Target Breach: Credit Union Lessons Learned
The Target credit and debit card data breach keeps getting uglier, with the retailer admitting Friday that 70 million more shoppers had their information compromised. Pilfered data now may include phone numbers, mailing addresses and more in addition to magnetic stripe data.
In most cases it will be the card issuers - that is, credit unions and banks – that will cover losses from the use of the purloined credit card info by crooks, said Nicole Reyes, senior fraud prevention analyst with The Members Group in Des Moines, Iowa.
At the $662 million Michigan First Credit Union in Lathrup Village, Mich., CEO Michael Poulos said as of the first week of January total fraud losses involving his members and their cards stood at $0. Not a cent had been lost and, said Poulos, that is because Michigan First took fast action.
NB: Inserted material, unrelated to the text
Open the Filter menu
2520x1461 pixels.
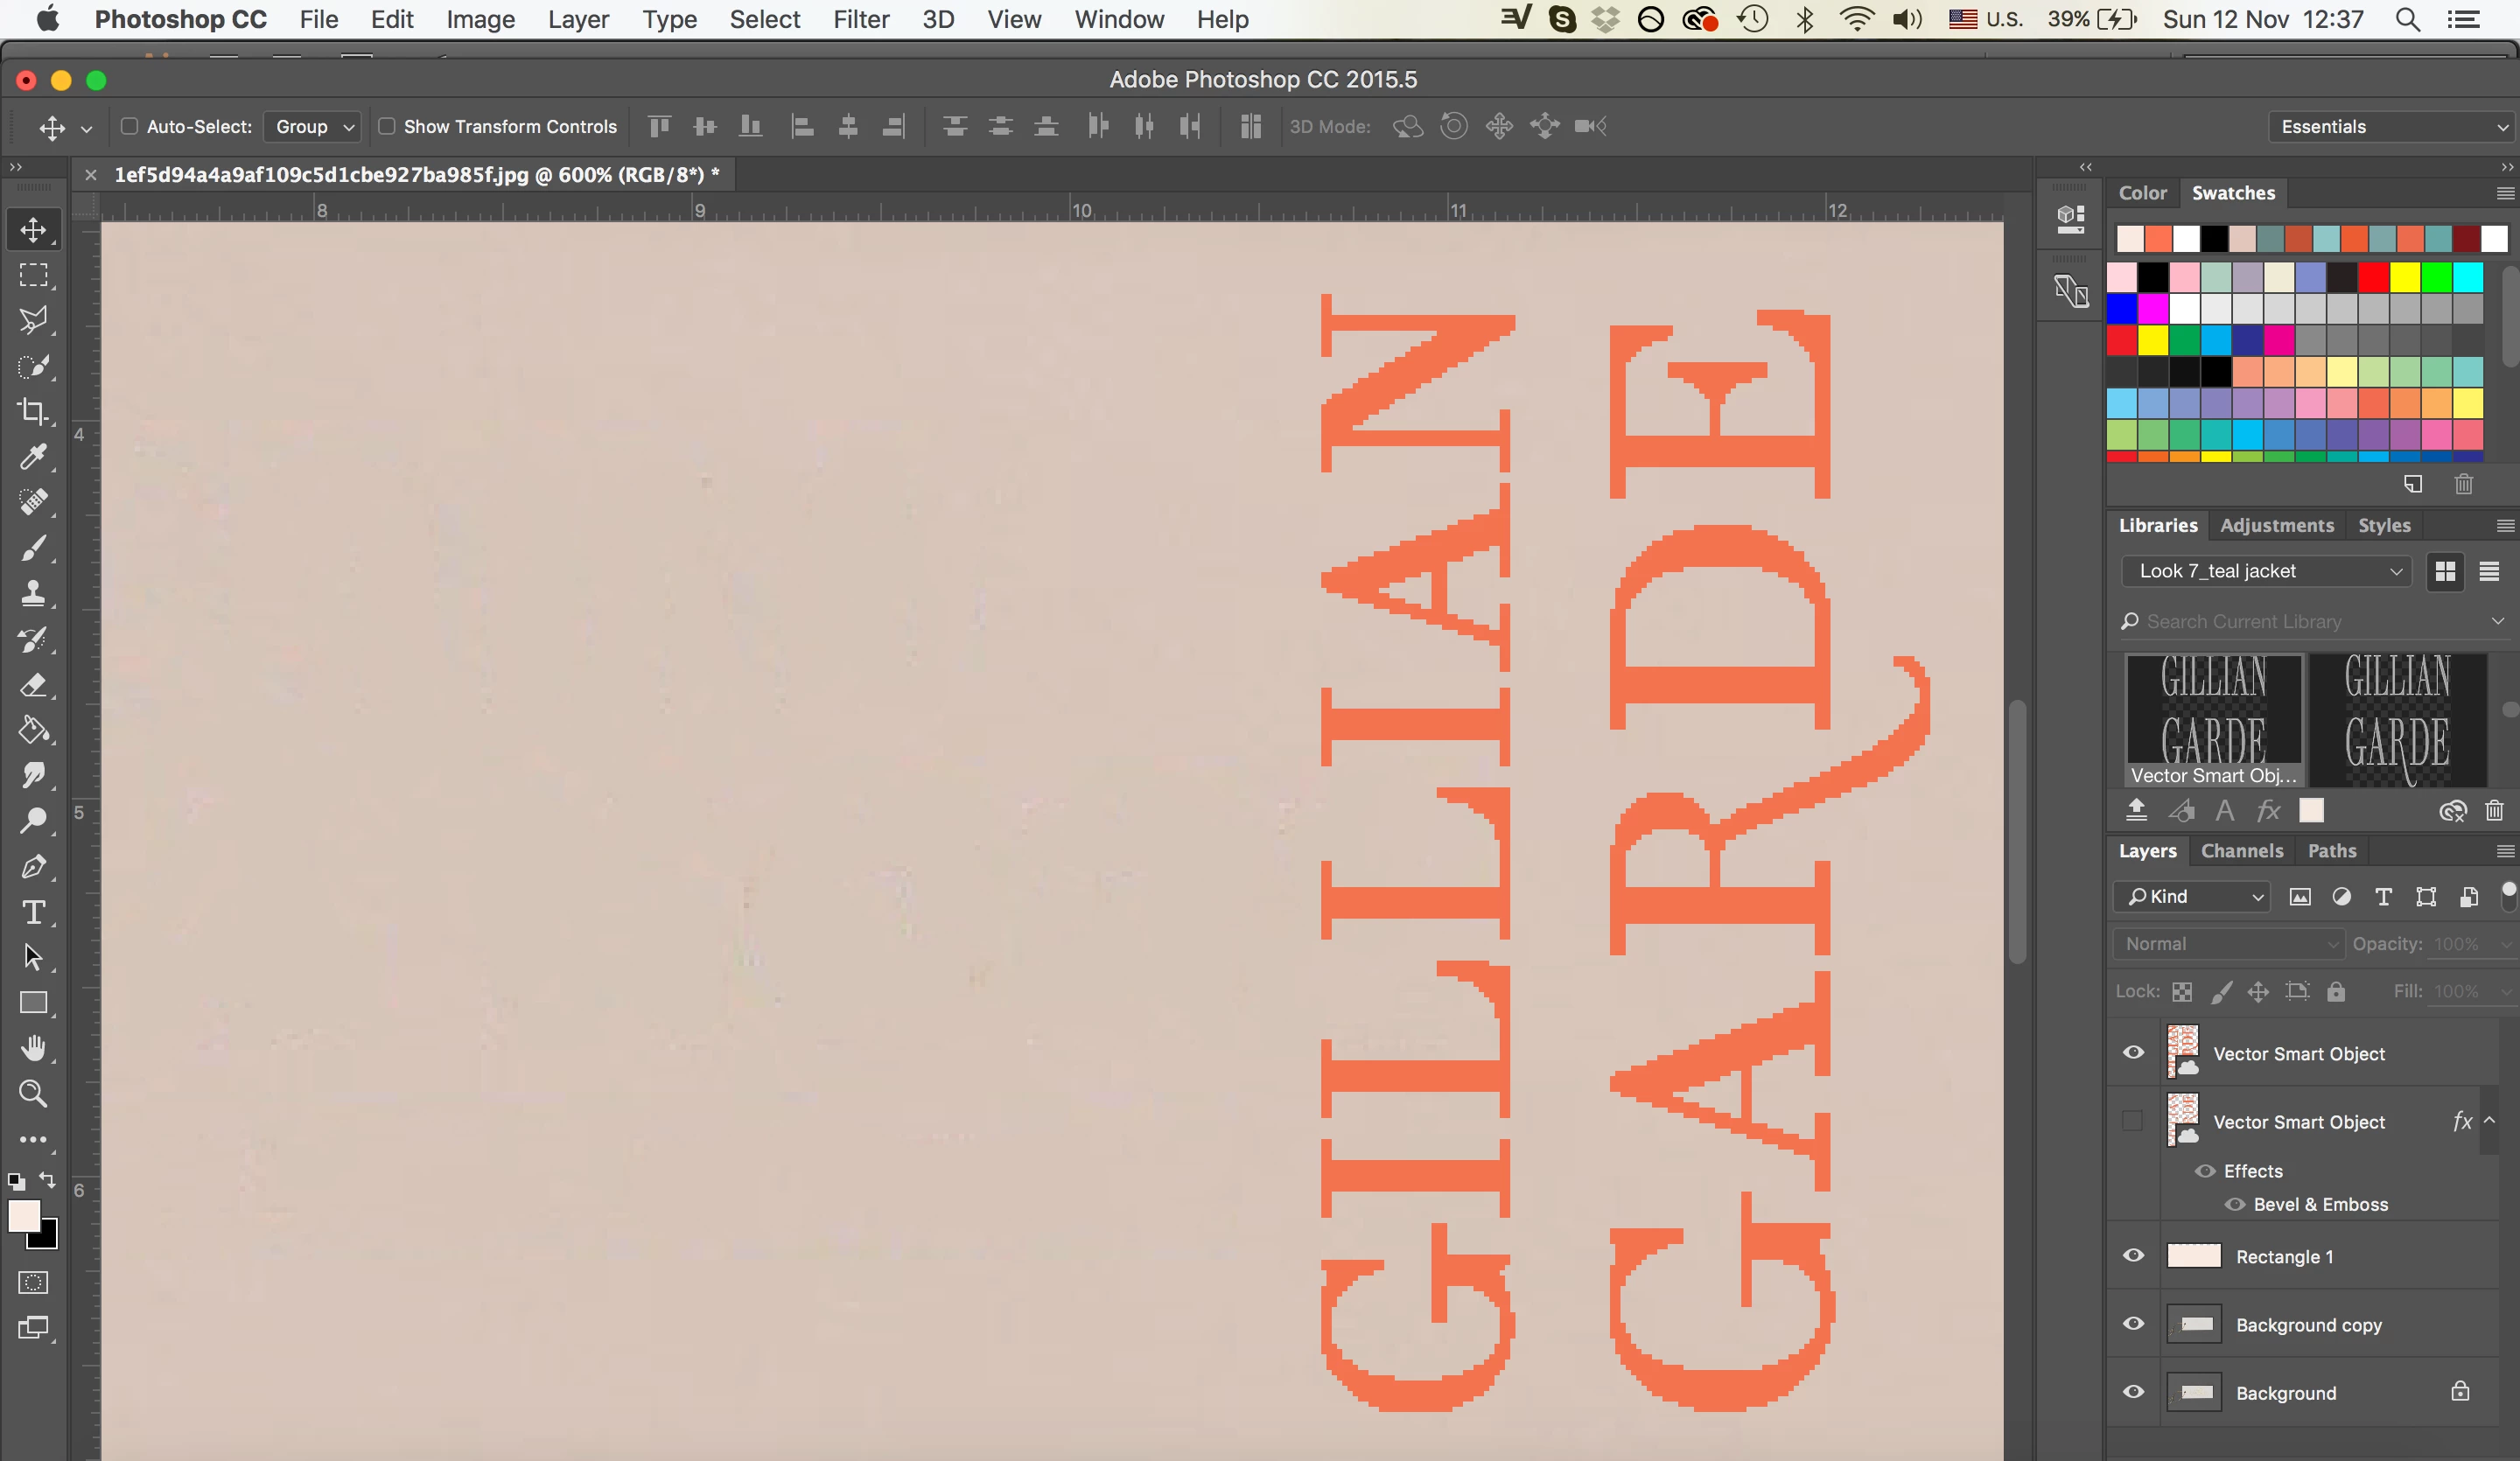[x=860, y=19]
Over at the $1.2 billion Gesa Credit Union in Richland, Wash., Jeff Gegen, vice president of product and risk management, said Gesa has had close to zero losses and was very well prepared for the breach.
At Basking Ridge, N.J.-based Affinity Federal Credit Union, the $2.2 billion institution was among the first to jump into action, sending out a mass email about the breach to members on Dec. 19, the same day Target officially acknowledged the breach.
CEO John Fenton said that “we got early, heavy call volume,” as concerned members reacted to news reports and the institution’s email blast, as well as a notice on its website about Target.